## STUDY QUESTIONS
1. From the Norquist v. Zeuske case summary, reproduce the passage starting with "Amicus curiae brief was filed by H." and going on through "Wisconsin Towns Association.".
2. List every petitioner named in the Norquist v. Zeuske case summary.

## SELECTED TEXT
-- Opening Marker --
Norquist v. Zeuske

Decision Date25 June 1997
Docket NumberNo. 96-1812-OA,96-1812-OA
Citation211 Wis.2d 241,564 N.W.2d 748
PartiesJohn O. NORQUIST, Kevin M. Crawford, Michael R. Miller, Joseph Laux, Dan Thompson, Edward Huck and Gerald Jorgensen, Petitioners, d v. Cate ZEUSKE, in her official capacity as secretary of the Wisconsin Department of Revenue, Respondent.
CourtWisconsin Supreme Court

For the petitioners there was a brief by Robert Horowitz, Kristine A. Euclide and Stafford, Rosenbaum, Rieser & Hansen, Madison, and oral argument by Robert Horowitz.

For the respondent the cause was argued by Alan Lee, Assistant Attorney General, with whom on the brief was James E. Doyle, Attorney General.

Amicus curiae brief was filed by H. Dale Peterson, Sverre David Roang, and Stroud, Stroud, Willink, Thompson & Howard, Madison for The Wisconsin Farm Bureau Federation, Cooperative, The Farmers Educational & Cooperative Union of America, Wisconsin Division, The National Farmers Organization, The Wisconsin Agribusiness Council, The Wisconsin Agri-Service Association, Inc., The Wisconsin Cattlemen's Association, Cooperative, The Wisconsin Corn Growers Association, Inc., The Wisconsin Federation of Cooperatives, The Wisconsin Pork Producers Association, Cooperative, The Wisconsin Potato & Vegetable Growers Association, Inc., The Wisconsin Soybean Association, Inc., and The Wisconsin State Cranberry Growers Association.

Amicus curiae brief was filed by Richard J. Stadelman, Executive Director, Shawano, for the Wisconsin Towns Association.
-- Closing Marker --
## RECORD EXCERPTS
-- Opening Marker --
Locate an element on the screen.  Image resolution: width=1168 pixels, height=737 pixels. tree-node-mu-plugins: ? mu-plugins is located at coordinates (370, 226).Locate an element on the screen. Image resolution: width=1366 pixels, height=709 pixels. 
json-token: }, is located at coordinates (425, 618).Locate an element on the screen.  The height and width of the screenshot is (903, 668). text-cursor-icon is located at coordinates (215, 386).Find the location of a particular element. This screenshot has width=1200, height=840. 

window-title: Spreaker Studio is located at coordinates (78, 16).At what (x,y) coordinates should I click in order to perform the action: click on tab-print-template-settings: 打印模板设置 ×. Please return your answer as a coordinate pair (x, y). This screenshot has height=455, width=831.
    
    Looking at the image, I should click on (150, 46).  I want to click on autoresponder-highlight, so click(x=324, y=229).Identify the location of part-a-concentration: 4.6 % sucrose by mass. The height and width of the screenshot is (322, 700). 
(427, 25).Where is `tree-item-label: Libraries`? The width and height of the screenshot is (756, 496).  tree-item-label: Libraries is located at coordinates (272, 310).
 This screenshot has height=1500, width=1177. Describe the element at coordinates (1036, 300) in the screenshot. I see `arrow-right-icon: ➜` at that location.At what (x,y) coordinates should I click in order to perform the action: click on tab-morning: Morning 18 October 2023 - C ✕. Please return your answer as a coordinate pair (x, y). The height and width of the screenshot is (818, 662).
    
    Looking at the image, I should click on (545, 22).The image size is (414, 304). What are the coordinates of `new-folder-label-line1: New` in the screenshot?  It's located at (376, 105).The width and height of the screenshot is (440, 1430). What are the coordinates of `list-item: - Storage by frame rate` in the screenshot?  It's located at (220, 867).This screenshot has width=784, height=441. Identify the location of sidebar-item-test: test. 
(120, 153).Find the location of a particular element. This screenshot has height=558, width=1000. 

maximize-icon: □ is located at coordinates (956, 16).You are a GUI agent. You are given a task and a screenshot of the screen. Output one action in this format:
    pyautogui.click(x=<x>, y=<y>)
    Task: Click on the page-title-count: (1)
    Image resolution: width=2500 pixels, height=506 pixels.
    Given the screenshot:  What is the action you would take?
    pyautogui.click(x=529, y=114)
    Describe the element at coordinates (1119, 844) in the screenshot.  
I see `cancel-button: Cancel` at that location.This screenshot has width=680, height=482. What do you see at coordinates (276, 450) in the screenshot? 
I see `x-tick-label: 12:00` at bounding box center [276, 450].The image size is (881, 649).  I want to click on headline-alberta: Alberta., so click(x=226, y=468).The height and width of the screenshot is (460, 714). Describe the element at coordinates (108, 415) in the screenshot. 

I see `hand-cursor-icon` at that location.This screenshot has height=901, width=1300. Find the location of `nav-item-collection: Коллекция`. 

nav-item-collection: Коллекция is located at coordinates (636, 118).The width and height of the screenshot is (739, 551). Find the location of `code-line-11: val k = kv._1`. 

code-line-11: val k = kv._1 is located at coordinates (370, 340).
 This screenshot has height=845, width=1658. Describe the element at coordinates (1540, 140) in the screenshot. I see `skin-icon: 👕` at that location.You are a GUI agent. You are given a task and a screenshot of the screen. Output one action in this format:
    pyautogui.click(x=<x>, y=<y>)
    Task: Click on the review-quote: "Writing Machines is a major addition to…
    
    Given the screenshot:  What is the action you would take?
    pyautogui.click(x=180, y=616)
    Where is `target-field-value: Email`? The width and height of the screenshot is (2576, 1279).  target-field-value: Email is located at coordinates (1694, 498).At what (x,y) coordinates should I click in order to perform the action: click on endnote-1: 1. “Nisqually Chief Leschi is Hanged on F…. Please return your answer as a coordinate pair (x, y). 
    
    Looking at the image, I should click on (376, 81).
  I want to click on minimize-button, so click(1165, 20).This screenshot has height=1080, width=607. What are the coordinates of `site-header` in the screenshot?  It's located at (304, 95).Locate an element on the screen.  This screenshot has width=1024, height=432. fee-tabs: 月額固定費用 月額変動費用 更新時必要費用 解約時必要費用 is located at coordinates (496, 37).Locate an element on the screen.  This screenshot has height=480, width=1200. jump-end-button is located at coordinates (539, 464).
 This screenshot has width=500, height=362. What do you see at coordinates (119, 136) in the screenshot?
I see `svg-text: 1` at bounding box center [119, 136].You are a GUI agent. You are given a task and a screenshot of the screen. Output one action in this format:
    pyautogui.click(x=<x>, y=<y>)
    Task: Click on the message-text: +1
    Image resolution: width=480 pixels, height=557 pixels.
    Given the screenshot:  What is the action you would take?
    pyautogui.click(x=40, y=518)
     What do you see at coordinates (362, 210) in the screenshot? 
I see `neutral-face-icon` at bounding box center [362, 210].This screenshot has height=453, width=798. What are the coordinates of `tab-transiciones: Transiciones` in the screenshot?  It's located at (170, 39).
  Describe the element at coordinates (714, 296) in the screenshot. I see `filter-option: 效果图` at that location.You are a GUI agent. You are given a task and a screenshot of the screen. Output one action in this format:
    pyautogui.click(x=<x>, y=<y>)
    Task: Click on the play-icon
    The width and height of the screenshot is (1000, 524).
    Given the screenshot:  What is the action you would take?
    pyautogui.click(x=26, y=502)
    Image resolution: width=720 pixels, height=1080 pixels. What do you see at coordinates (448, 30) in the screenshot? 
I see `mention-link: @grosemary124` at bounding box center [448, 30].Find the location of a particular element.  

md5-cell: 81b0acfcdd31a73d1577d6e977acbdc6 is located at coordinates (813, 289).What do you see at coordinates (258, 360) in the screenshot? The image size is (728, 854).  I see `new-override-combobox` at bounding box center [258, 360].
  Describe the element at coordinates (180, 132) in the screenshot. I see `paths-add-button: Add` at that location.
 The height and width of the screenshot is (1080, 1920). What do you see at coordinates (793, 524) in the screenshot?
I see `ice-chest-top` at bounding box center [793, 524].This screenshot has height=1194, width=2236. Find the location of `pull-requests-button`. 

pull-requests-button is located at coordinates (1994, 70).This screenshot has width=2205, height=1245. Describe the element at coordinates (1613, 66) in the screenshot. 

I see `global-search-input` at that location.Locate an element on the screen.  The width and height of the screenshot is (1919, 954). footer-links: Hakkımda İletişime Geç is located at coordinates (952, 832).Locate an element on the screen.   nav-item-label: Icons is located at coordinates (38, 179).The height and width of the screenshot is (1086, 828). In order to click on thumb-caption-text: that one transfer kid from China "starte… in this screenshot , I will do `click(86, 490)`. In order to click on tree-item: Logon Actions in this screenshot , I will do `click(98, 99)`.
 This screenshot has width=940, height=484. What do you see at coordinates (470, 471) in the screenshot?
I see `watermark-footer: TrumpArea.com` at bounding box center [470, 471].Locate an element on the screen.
-- Closing Marker --
## RESPONSES BY TASK
1.
Amicus curiae brief was filed by H. Dale Peterson, Sverre David Roang, and Stroud, Stroud, Willink, Thompson & Howard, Madison for The Wisconsin Farm Bureau Federation, Cooperative, The Farmers Educational & Cooperative Union of America, Wisconsin Division, The National Farmers Organization, The Wisconsin Agribusiness Council, The Wisconsin Agri-Service Association, Inc., The Wisconsin Cattlemen's Association, Cooperative, The Wisconsin Corn Growers Association, Inc., The Wisconsin Federation of Cooperatives, The Wisconsin Pork Producers Association, Cooperative, The Wisconsin Potato & Vegetable Growers Association, Inc., The Wisconsin Soybean Association, Inc., and The Wisconsin State Cranberry Growers Association.

Amicus curiae brief was filed by Richard J. Stadelman, Executive Director, Shawano, for the Wisconsin Towns Association.

2.
John O. Norquist
Kevin M. Crawford
Michael R. Miller
Joseph Laux
Dan Thompson
Edward Huck
Gerald Jorgensen